All three perpetrators said that they feel “pleasure” to work for the survivors who are family of someone they murdered. The three survivors also said that they feel “pleasure” to have the perpetrators who killed their family to offer their labor to them. All three pairs were feeling “pleasure” to have an opportunity to involve in cooperative works.
It is not exaggeration to say that these pairs never stop talking to each other during the activity. I have been trying to ask, at the interview, what they were talking about – even if it was a very casual and trivial topic. One time, one pair was having a long talk for 3-4 minutes during the activity. They even stopped their hands for the moment. I was sure they were talking about something very important, something that can be a key for reconciliation. I asked them, “What were you talking about today?” The survivor, L told me. “Today, T (the perpetrator) asked me ‘You said your grandchild is visiting you this weekend. What are you going to cook?’, so I answered I bought some beef to make Ugali from the market today. Then T said, ‘Oh, you went to that market? Did you buy Rwandan beef? Or did you buy it from Muzungu (Caucasians, Foreigners)?’, so I said I bought from Muzungu.
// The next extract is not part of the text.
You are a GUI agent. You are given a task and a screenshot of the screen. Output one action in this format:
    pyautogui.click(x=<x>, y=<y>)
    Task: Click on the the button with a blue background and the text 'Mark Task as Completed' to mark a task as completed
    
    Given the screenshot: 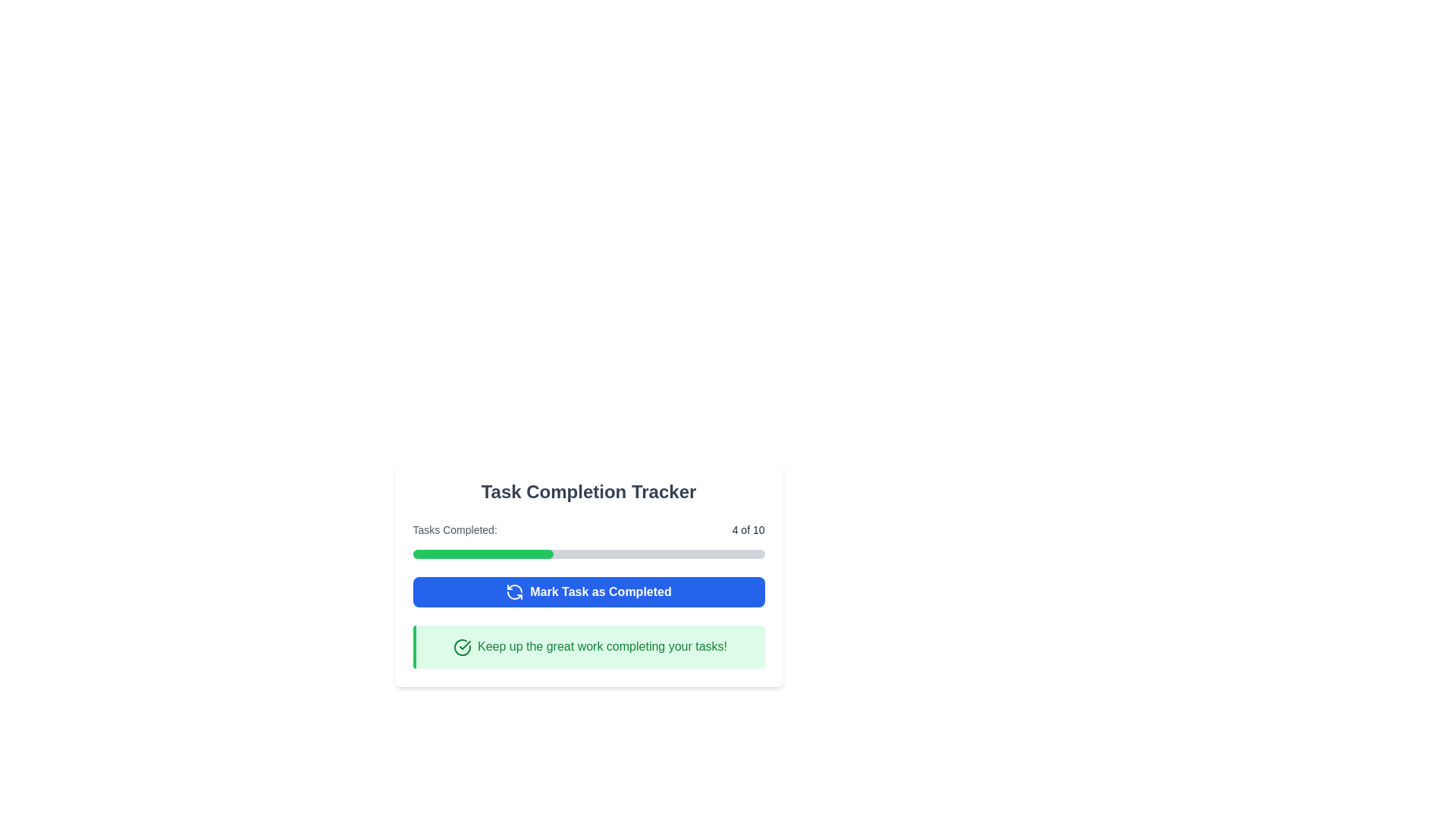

Then T told me, ‘Muzungu keep their meat in the fridge, so it goes bad pretty fast once they take the meat out to sell it to you. If you are making Ugali, meat from X Market tastes better’”.

Good Faith

I was astonished. “What a peaceful topic!”. It was a simple, rather discursive but realistic and convincing answer that totally betrays my anticipation for a “deep” essence of reconciliation. When I heard her answer and saw her carefree smile, I simply felt “How peaceful!”. It is wrong to say that there are only extraordinary and special answers. The “normal” conversation of two people who share an “abnormal” relationship shows their style of peace-building.
The three survivors all said the same thing: “(the perpetrators) S, M, T worked very hard for me”. I asked, “How did you know they worked hard?” One of the survivors, L answered, “I could hear his deep breathing so I stopped my hands and looked his face. Then I saw his face running with sweat”. Another survivor said, “When I came back after tying a goat, S (the perpetrator) already tilled my rows”. She continued, “As you asked, I thought I prepared 2 hours worth of work….but we actually finished 30 minutes early. S did the job so quickly. He worked hard”. The last survivor also told me. ”Today, M came to my field 3 hours early to clear the path so it would be easy for us to harvest corn. I was very happy”. Sweat, speed, and self-motivation. I was touched by their unexpected expression of “good faith”.

Appreciate for Appreciation

The three survivors each expressed their appreciation after finishing their cooperative works. The survivor L treated the perpetrator S her handmade Ubushera, the carbonated juice made from sorghum. S said to me, “Did you see that, Masa? L brought me Ubushera. I’m so happy! She appreciates my work. I’m grateful. I’m happy, Masa”.
I gave him a big smile. I felt impatient of myself, who cannot say much to leave no effect on the interviews later on. Another survivor, L made her child hold a tank of water and let the perpetrator, M wash his hands. M looked at L and said, “Don’t worry about me, thank you”. L smiled at M softly. Then she said shyly “Murakoze (thank you for working hard)”. I was glad to see their expression of appreciation beyond words.
As a result of the new reconciliation program based on Morita Therapy, I collected 56 hours of cooperative works footage and also 56 hours worth of interview data. It is a precious data that can be a key for conflict resolution and peacebuilding. As a researcher, I am now starting to analyze the data. I am excited. I would love to leverage the essence of reconciliation that I learn from the data as a clinical psychologist.
For me as well, what these three “teachers of reconciliation” has become a treasure of my life.